新選組は近藤勇を局長とする、浪士の武力団体です。江戸幕府の求めに応じて作られたもので、尊皇攘夷派、討幕派の弾圧のために働きました。1965年に隊士が130人を超えてからは、局長近藤勇、副長土方歳三の下に10番隊まで編成され、隊長の下に伍長2名という編成になっています。隊長には沖田総司、永倉新八、斎藤一、藤堂平助らがいました。
結成されたのは、1863年。幕府が上洛する徳川家茂の護衛を集めたのがきっかけです。これに応じて試衛館の近藤勇、土方歳三らも京へのぼります。主導していた清河八郎が尊攘派と通じたために、他の浪人たちは江戸へ帰されることとなりましたが、近藤勇らは京に残りたいと訴えました。そして京警護の役目を与えられ、壬生浪士組を結成したのです。

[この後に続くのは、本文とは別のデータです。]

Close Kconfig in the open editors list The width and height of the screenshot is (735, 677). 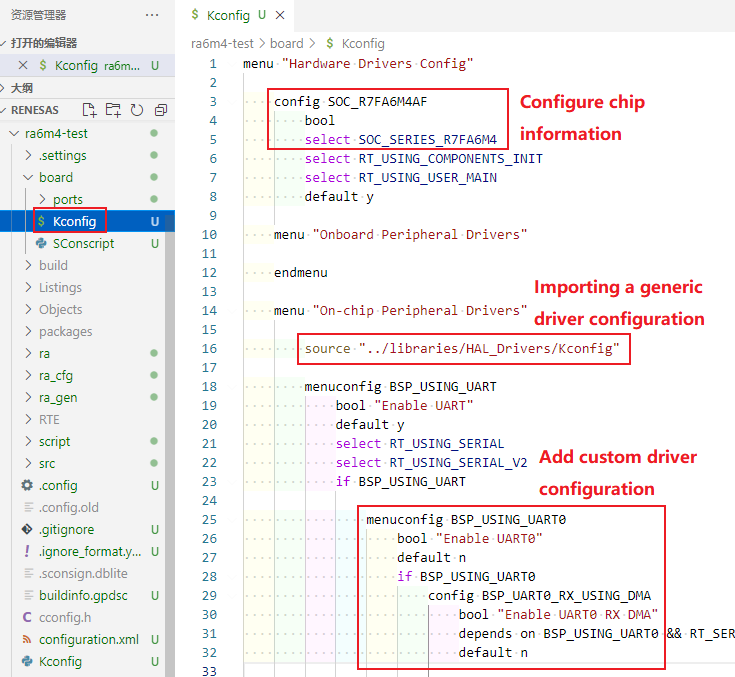click(23, 65)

その後、八月十八日の政変での働きを評価され、新選組という名をもらいました。近藤勇と芹沢鴨の派閥争いから芹沢は暗殺され、近藤がトップとなる体制が整います。そして1864年の池田屋事件を始め、禁門の変などで新選組は活躍することとなりました。
しかし1867年徳川慶喜が大政奉還を行います。新選組は鳥羽・伏見の戦いに参加しますが、敗北。次々に隊士が離脱していったこともあり、戦力が低下します。近藤勇が捕らえられ処刑、沖田総司も病で亡くなるなど、新選組の中心人物も減っていく中、戦いの場は北へと移っていくことになりました。最後まで戦い続けた土方歳三が函館で戦死したことで、新選組は降伏することになったのです。

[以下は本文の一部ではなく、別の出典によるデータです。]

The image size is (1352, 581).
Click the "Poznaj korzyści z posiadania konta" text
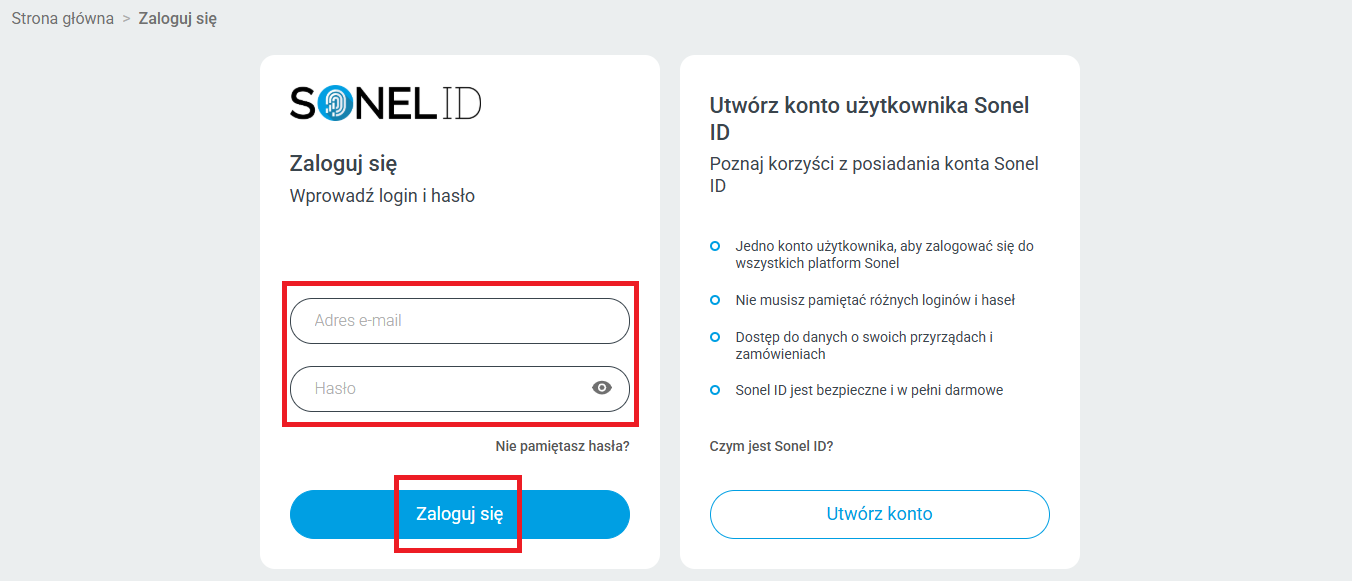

新選組隊士を主人公とした9編の短編小説からなる『新選組秘帖』。近藤勇や土方歳三、沖田総司らメジャーな人物ではなく、主役は加納惣三郎、松山幾之介、加藤愛之助、富山弥兵衛、沢忠助、島田魁、市村鉄之助、橋本皆助、相馬主計という9人です。好きな人もいれば名前も聞いたことがない人もいるのではないでしょうか。それぞれの生き方に心震える物語です。
- 著者
- 中村 彰彦
- 出版日
おすすめは土方歳三が亡くなってからの時代を描いた後半の4編です。特に市村鉄之助の『五稜郭の夕日』は切なくて涙がにじみます。鉄之助は歳三について函館まで行った少年隊士で、歳三の遺言や遺品を預かった人物です。歳三のいない世界に生きていても仕方がないというように生き急ぐ様に、読んでいて胸が痛くなります。
また橋本皆助の『明治四年黒谷の私闘』では、原田左之助生存説を取り入れた話となっています。維新後に、皆助と佐之助が果たしあうシーンは見事と言えます。生存説というのは、どんな人物でもわくわくするもの。この話だけはフィクションの要素が強いですが、面白く読み進めることでしょう。
どの話も実在の隊士が主役であり、史実に基づいて描かれています。今まで知らなかった人物について読むことで、さらに新選組を好きになること間違いありません。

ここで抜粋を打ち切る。